I beg to differ. Obviously, if you are voting for a candidate as opposed to a proposition, you are voting for a person. But a wise voter does not vote for a person in abstraction from what he stands for, like the conservative grandmother who votes for Lenny the Leftist because Lenny is her beloved grandson, but precisely because of what the candidate stands for.
Thus when I vote for Trump, I will vote for a particular deeply flawed man because of the policies (some of which) he can be expected to promote, policies which are salutary, as opposed to the policies of Hillary which are almost all of them deleterious. I will vote for him despite his character flaws just as, if I were a benighted lefty, I would vote for Hillary despite her even worse character flaws.

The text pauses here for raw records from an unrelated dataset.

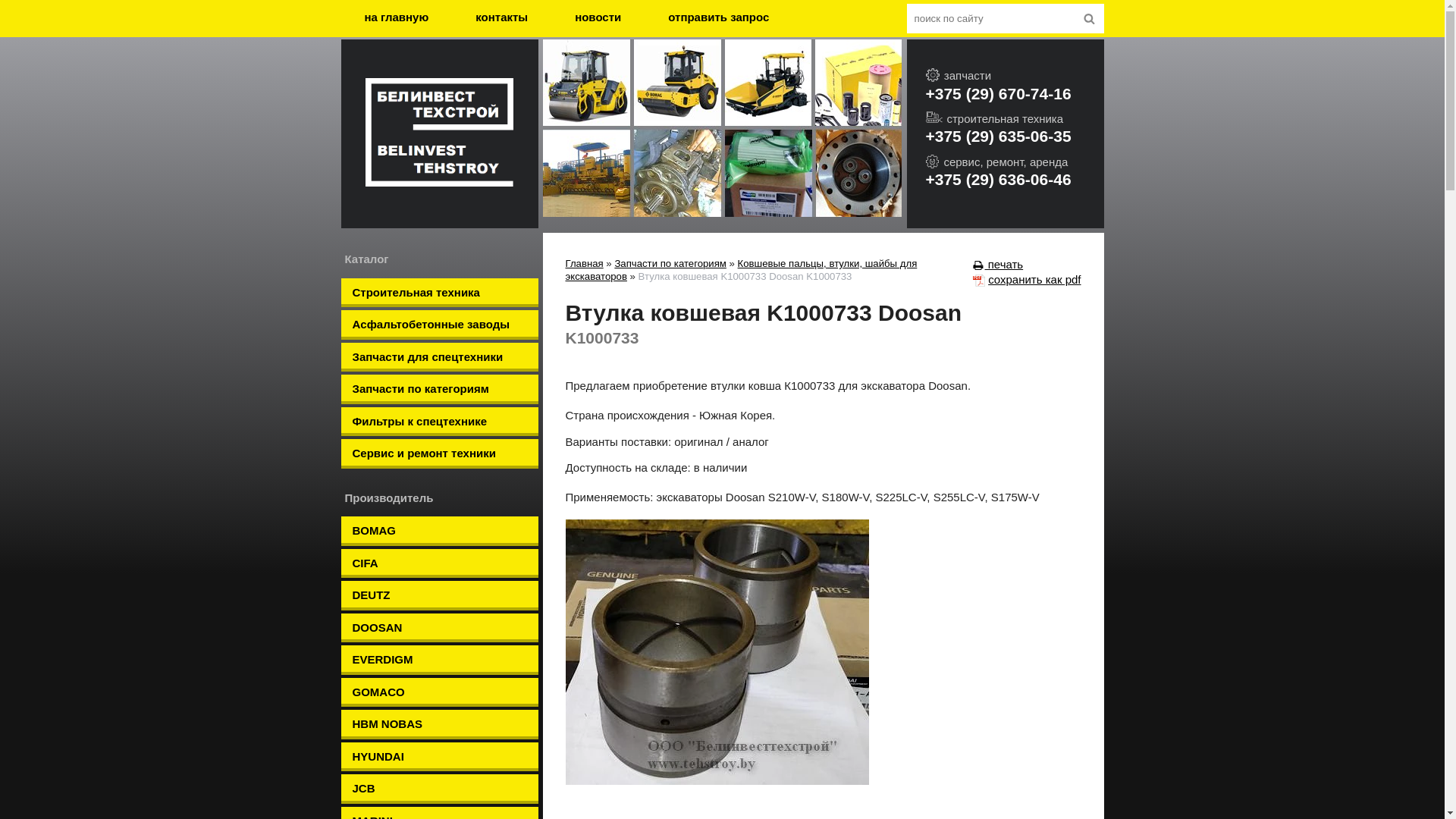 The width and height of the screenshot is (1456, 819). I want to click on 'JCB', so click(439, 788).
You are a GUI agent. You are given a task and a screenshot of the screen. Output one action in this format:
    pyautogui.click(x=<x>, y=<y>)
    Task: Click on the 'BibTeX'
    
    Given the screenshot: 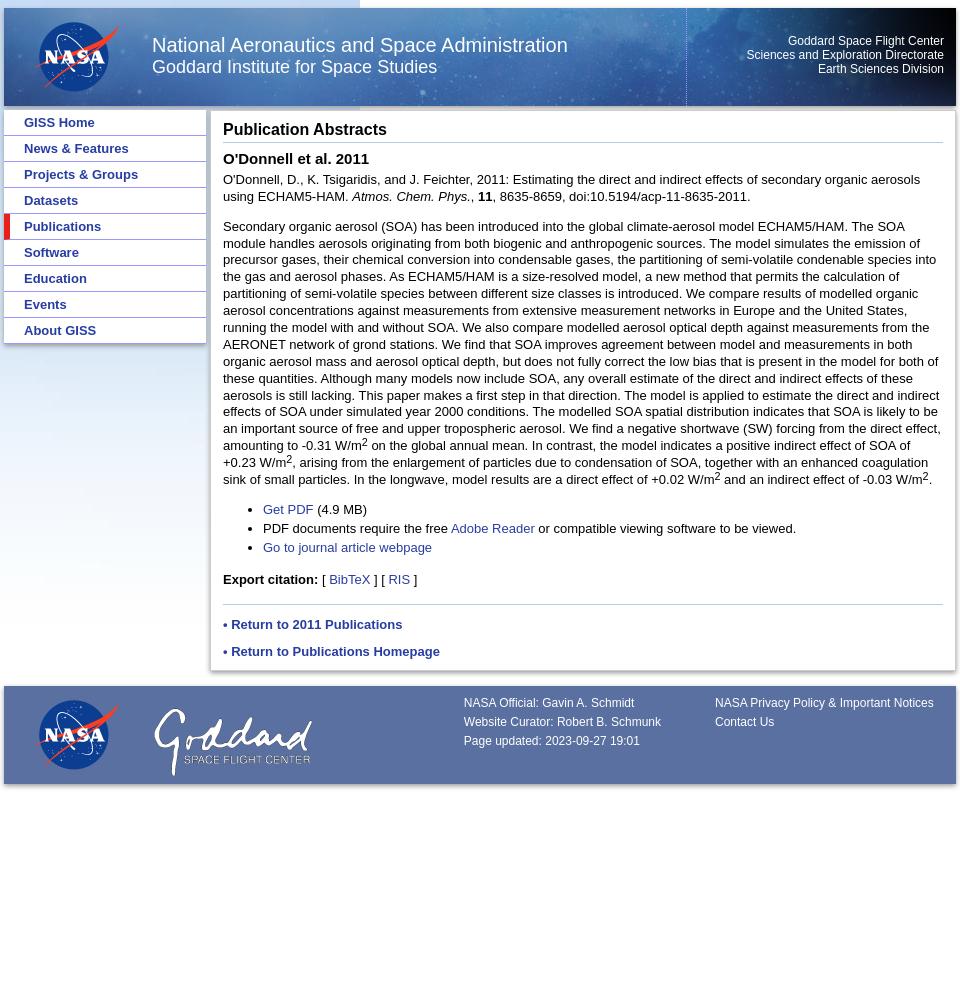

I would not vote for Hillary because she is a woman, even if I were a woman who agreed with her ideas. The record will show that I am neither.
But you don't have to agree with me that Hillary is worse than Trump character-wise. We should be able to agree that both are on a fairly low moral level. The point is that my wise vote for Trump will not be an endorsement of his character as a whole. I will be voting for the Orange Man as a vehicle for the implementation of policies that will serve the greater good.

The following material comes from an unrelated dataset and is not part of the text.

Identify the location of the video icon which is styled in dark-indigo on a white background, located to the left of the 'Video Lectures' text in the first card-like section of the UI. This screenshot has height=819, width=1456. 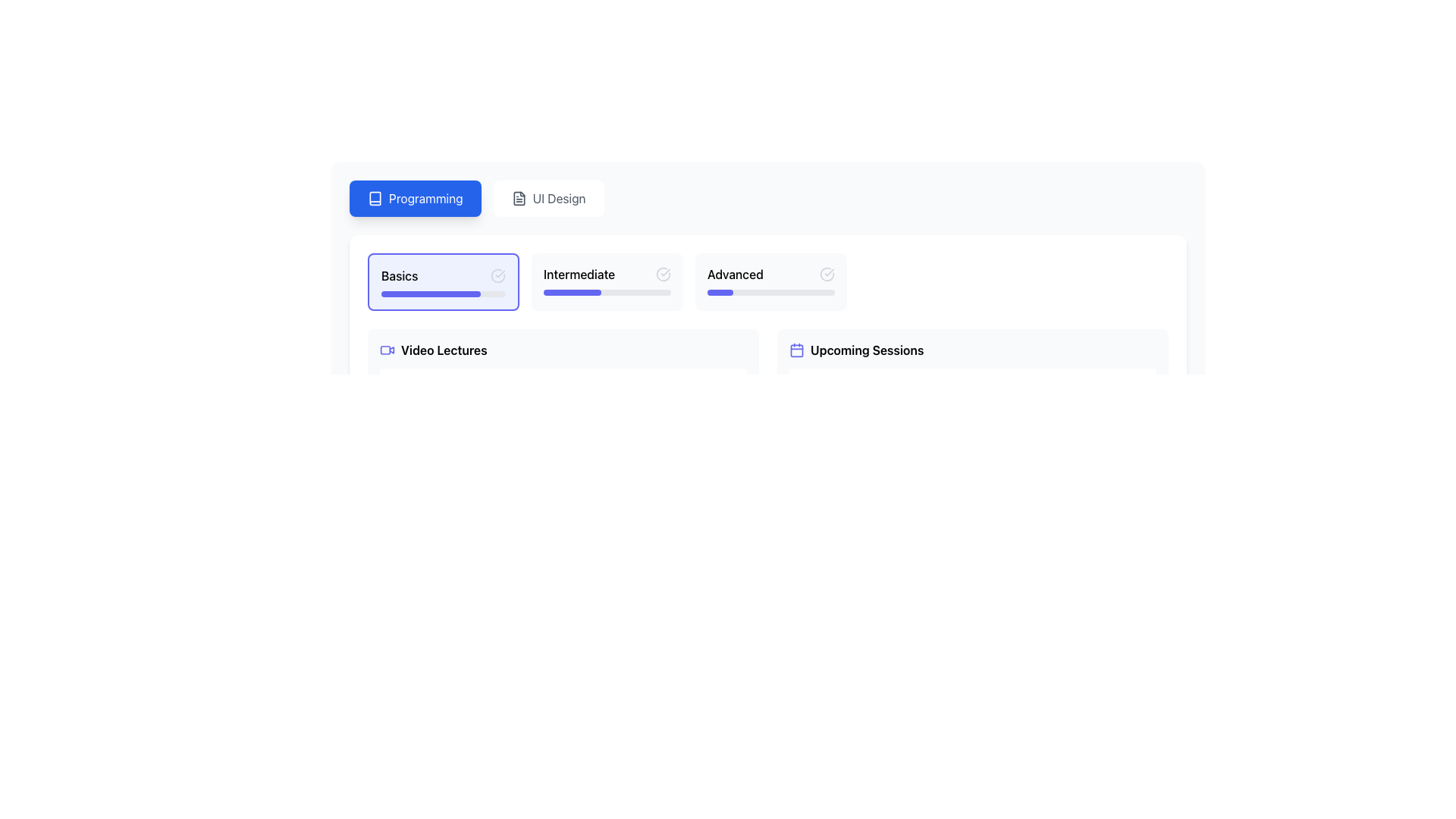
(387, 350).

So that's the first mistake about voting. It is the mistake of thinking that to vote for candidate X is to endorse the character of candidate X in the main or as a whole. Of course, character comes into it. If I thought that Trump's mendacity extended to his lying about all of what he has promised to do, such as appoint conservative justices for the Supreme Court, then I would probably abstain from the presidential decision.
The second mistake is to think that a vote for Hillary is not also a vote for Huma, and indeed for all of Hillary's ilk and entourage. (Do you want Bill, and Huma, and possibly the texting, sexting Anthony Weiner in the White House?) The mistake is to think that a vote for a candidate is not also, indirectly a vote for all of the people the candidate, if elected, will bring into the government or appoint. Indeed, and even more indirectly, to vote for a candidate is to vote for an entire governing culture which, even if the candidate is in office for only four years, might continue on for decades .
The Hillary Stench could haunt the halls of the People's House for a long time to come.